Phased Return to Campus
In our meetings with the Department for Education, we have been told to expect further announcements on 22nd February about a phased return to universities from around 8th March.
This plan is likely to be an updated version of the phased return that was due to take place from January, targeting students on practical courses, final year students, etc. although there are several points of confusion on this issue.
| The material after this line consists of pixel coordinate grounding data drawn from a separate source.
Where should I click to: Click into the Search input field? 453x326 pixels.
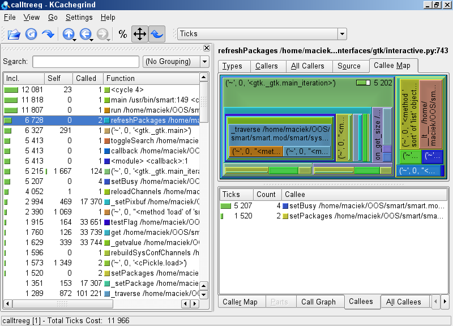tap(86, 62)
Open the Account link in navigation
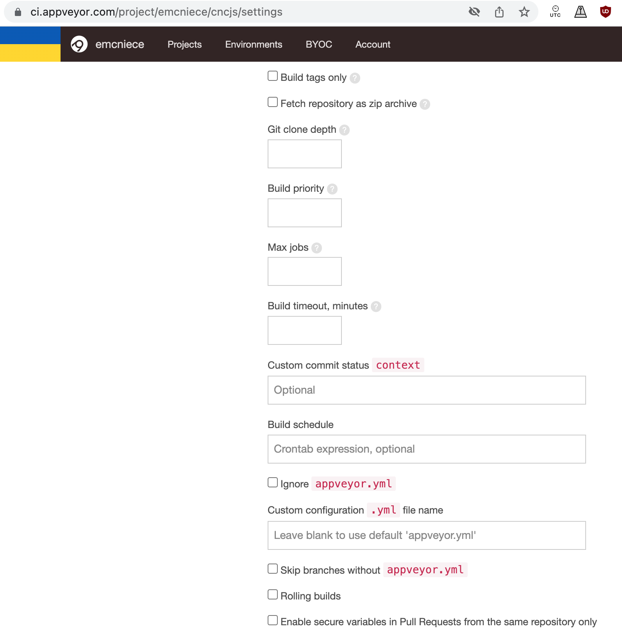 pyautogui.click(x=373, y=45)
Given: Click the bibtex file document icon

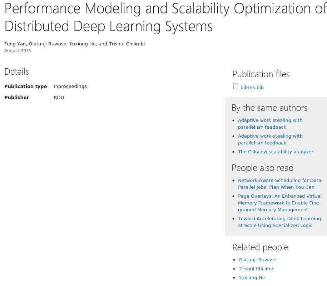Looking at the screenshot, I should [236, 87].
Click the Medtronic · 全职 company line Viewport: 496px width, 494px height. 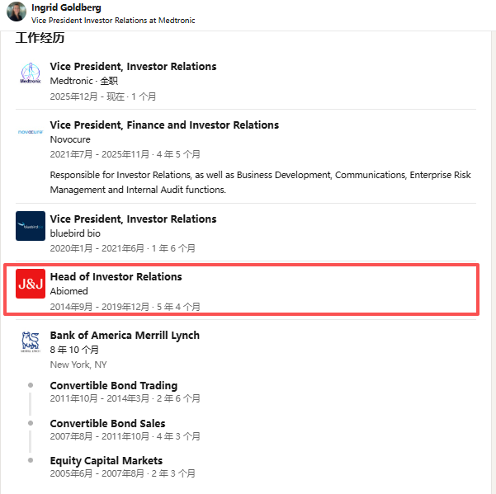83,81
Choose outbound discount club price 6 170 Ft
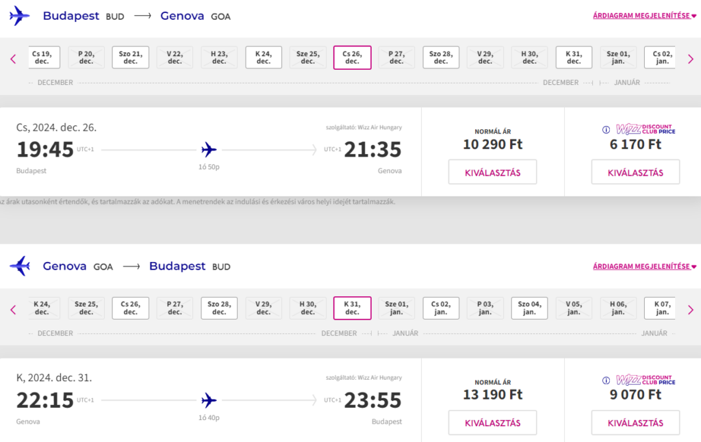The height and width of the screenshot is (442, 701). pos(635,172)
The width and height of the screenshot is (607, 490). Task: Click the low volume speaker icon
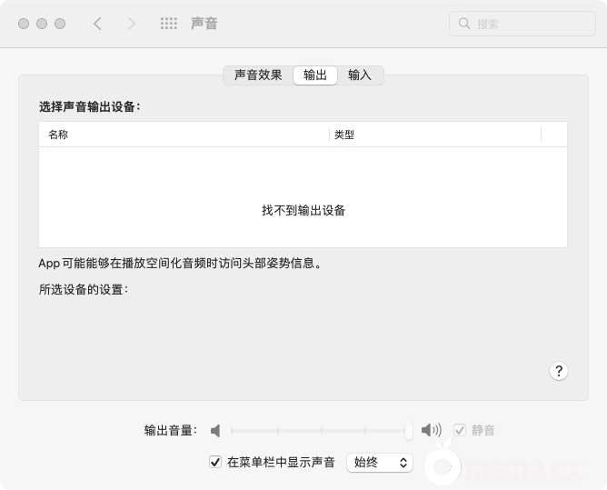(x=215, y=430)
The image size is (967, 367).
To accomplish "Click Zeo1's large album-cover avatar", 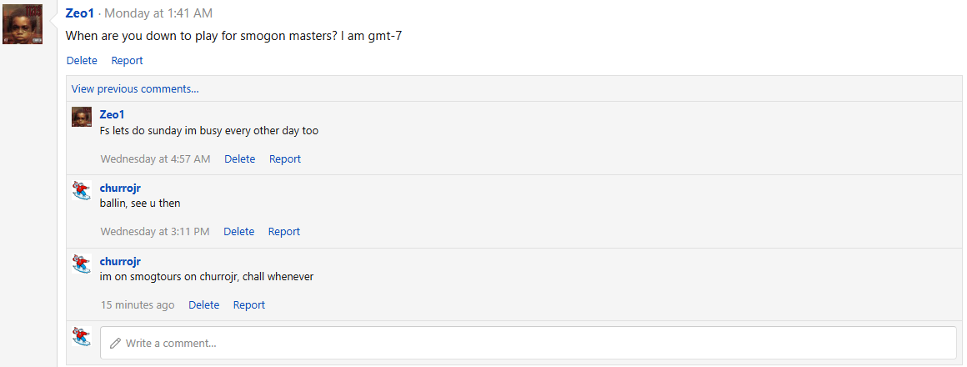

1) We know that in many halls of residence at universities across the country, students have already returned – in large numbers in several instances so it seems a case of closing the stable door after the horse has bolted. We will be raising this in our meetings going forwards and if there is any information you would like to share from your own universities, please feel free to do so
2) There are mixed messages from government sources so far saying that in spite of the phased return to work, there will be no requirement for face to face teaching to resume. However, elsewhere we have heard that universities are expected to offer the full student experience which under the circumstances is not going to be possible.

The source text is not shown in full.